BEGIN

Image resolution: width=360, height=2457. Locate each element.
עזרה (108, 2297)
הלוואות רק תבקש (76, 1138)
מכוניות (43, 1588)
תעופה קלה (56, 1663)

END

_Exercise directions_:
Reproduce the data exactly, altering nothing.

_Solution for this task_:
Image resolution: width=360, height=2457. Locate each element.
עזרה (108, 2297)
הלוואות רק תבקש (76, 1138)
מכוניות (43, 1588)
תעופה קלה (56, 1663)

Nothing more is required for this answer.